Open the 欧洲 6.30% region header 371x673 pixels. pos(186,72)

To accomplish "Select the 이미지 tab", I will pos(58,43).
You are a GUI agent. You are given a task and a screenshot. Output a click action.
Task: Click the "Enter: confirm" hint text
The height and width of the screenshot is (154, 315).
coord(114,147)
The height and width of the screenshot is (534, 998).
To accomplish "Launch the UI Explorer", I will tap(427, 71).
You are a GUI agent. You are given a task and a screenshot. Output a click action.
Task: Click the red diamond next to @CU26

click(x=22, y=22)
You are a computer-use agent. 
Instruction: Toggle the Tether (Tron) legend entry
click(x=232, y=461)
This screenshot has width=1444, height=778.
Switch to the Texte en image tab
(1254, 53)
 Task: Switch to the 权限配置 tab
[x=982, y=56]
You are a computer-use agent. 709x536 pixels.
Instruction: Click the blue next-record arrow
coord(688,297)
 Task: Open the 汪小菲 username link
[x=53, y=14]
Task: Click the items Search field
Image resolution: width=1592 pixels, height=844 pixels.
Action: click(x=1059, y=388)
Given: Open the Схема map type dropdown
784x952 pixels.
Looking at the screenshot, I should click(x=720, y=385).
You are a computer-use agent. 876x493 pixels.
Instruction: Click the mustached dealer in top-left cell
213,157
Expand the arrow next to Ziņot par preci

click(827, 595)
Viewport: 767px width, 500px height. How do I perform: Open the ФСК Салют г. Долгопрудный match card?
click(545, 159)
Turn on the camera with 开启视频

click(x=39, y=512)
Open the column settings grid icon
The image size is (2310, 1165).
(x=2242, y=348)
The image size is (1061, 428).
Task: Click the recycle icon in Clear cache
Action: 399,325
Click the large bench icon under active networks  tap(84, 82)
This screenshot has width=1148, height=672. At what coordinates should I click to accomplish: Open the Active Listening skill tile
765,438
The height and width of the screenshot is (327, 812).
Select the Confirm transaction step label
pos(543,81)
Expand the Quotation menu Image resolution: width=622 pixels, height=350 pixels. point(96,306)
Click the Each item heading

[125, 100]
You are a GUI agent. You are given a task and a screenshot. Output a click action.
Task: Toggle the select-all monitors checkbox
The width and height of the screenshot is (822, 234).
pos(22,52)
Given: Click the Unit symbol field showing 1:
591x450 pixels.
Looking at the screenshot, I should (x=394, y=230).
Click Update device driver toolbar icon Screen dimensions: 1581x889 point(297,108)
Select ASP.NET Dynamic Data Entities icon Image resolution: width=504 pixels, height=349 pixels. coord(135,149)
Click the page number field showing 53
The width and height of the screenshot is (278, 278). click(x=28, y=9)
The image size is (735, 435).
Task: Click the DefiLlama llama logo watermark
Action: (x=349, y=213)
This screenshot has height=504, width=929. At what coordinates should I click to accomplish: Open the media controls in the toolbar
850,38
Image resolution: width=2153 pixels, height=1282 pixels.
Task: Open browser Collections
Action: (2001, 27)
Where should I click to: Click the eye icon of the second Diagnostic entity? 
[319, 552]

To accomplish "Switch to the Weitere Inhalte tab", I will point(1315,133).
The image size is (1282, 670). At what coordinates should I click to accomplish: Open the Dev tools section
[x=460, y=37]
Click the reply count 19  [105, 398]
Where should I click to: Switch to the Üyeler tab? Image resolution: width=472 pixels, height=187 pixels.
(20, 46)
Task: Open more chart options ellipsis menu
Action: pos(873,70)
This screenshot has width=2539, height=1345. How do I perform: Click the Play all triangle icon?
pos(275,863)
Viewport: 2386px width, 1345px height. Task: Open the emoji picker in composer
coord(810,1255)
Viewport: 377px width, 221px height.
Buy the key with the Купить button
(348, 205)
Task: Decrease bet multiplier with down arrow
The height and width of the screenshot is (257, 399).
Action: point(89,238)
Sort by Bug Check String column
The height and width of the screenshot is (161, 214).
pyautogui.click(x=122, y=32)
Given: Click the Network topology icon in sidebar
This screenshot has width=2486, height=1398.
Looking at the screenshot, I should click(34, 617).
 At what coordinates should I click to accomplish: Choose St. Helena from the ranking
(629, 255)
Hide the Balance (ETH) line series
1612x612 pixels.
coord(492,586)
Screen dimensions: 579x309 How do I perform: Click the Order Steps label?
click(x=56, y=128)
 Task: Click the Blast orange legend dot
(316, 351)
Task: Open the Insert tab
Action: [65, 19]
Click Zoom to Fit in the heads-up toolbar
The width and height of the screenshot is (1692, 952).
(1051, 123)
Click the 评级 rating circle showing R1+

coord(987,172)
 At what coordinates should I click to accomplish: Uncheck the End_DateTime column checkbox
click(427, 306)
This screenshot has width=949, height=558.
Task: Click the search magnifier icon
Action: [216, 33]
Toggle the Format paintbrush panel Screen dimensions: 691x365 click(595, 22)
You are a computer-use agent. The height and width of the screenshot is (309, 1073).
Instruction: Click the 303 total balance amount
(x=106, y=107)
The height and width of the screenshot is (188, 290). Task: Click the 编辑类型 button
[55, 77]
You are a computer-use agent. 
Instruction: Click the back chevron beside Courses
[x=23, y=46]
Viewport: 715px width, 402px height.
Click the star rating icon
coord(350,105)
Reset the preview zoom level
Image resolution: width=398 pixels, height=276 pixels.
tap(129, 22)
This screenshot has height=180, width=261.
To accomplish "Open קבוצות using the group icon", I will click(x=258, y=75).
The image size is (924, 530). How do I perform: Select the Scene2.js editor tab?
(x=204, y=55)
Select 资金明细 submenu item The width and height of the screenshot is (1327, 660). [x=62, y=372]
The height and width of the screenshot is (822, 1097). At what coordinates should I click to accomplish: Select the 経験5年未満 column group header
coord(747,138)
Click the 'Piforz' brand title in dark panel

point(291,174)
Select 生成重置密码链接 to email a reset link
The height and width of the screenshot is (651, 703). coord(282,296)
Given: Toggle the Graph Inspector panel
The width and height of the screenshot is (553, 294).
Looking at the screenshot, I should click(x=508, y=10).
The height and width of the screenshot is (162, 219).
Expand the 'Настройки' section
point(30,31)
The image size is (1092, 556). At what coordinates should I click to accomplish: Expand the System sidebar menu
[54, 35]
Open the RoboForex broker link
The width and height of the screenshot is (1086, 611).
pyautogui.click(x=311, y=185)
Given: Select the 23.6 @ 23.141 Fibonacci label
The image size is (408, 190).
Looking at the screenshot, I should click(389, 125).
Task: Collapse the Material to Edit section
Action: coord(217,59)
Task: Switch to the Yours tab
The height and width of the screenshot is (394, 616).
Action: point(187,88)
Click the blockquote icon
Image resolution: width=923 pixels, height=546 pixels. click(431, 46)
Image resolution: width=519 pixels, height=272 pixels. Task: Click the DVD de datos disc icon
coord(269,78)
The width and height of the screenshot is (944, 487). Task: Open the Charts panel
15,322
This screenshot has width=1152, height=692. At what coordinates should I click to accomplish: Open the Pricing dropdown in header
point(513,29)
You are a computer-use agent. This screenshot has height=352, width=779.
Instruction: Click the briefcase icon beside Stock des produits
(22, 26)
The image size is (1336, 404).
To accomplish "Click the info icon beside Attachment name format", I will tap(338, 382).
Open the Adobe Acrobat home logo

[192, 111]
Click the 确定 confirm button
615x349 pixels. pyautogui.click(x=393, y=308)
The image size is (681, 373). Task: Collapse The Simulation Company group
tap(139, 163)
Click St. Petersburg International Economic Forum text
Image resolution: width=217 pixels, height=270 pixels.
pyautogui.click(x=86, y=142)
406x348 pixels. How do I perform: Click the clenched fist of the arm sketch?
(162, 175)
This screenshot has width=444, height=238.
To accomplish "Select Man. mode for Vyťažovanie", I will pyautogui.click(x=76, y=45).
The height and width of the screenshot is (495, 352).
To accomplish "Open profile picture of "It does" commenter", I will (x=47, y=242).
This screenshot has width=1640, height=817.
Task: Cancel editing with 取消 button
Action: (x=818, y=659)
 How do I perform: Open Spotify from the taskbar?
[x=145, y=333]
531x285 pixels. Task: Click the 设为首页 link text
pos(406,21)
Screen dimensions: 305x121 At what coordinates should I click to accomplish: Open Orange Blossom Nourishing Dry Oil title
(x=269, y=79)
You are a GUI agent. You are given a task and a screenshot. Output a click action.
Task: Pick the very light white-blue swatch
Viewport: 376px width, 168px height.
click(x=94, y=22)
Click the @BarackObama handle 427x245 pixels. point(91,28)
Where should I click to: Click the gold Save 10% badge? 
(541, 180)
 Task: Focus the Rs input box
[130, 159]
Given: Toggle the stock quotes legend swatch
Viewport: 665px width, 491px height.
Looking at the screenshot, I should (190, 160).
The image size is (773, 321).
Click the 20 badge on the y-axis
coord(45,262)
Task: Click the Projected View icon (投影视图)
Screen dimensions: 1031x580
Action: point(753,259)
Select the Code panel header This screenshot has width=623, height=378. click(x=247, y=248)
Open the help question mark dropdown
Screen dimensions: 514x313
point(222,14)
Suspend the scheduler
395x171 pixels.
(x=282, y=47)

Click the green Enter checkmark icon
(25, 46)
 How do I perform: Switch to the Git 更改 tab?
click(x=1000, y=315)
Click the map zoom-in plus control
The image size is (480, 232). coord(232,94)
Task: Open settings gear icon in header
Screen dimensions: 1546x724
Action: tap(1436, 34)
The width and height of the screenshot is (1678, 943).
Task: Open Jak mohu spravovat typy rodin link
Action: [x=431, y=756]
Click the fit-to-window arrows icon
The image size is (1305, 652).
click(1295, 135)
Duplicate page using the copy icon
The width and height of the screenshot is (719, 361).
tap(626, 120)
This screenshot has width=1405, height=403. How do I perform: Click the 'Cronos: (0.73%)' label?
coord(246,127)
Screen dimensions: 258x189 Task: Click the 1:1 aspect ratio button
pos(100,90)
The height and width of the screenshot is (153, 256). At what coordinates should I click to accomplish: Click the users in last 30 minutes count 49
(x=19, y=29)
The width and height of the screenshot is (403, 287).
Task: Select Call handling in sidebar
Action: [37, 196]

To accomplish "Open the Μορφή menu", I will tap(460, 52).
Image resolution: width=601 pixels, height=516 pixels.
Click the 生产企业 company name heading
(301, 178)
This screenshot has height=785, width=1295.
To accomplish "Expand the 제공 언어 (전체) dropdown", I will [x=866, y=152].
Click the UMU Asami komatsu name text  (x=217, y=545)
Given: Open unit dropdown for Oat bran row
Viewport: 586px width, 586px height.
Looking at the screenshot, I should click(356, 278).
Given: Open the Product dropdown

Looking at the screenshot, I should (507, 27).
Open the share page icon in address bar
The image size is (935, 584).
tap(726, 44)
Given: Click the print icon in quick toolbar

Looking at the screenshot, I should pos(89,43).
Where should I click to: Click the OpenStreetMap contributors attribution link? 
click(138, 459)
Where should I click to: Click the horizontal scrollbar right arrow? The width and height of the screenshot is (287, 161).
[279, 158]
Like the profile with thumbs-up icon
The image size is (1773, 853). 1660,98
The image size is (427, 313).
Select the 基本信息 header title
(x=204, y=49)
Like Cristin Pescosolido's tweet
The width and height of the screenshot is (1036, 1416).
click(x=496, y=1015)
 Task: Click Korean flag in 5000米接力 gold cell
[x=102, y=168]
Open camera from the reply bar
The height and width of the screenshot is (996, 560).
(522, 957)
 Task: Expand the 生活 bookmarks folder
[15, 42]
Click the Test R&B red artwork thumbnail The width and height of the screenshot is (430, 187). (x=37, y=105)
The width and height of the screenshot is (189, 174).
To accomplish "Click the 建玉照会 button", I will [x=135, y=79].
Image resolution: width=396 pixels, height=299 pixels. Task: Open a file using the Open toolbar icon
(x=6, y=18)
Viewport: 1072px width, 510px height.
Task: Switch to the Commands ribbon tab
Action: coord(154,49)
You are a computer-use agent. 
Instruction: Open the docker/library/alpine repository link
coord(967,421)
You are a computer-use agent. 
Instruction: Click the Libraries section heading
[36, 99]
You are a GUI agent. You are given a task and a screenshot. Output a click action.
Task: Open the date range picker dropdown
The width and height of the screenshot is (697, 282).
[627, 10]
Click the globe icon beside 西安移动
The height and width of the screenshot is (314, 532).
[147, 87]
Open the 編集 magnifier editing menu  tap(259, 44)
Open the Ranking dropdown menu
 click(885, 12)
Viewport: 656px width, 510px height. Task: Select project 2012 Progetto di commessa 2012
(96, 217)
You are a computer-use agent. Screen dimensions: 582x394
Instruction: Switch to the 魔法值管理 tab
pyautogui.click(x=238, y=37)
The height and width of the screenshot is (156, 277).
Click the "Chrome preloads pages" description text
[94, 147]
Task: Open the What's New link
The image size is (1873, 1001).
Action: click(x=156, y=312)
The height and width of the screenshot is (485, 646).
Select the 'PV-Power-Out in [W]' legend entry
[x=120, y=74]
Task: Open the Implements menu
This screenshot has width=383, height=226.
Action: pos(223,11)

☆ ☆ ☆ ☆

* **EXERCISE DIRECTIONS**:
Rewrite everything from the start of the records above down to the line containing "coord(114,147)" as a two-column CSV with the headers task and action. Each row holds one task and its answer, each in a single quoted field, with line breaks replaced by spaces.

* **RESPONSE BELOW**:
task,action
"Open the 欧洲 6.30% region header 371x673 pixels.","pos(186,72)"
"To accomplish ""Select the 이미지 tab"",","I will pos(58,43)."
"You are a GUI agent. You are given a task and a screenshot. Output a click action. Task: Click the ""Enter: confirm"" hint text The height and width of the screenshot is (154, 315).","coord(114,147)"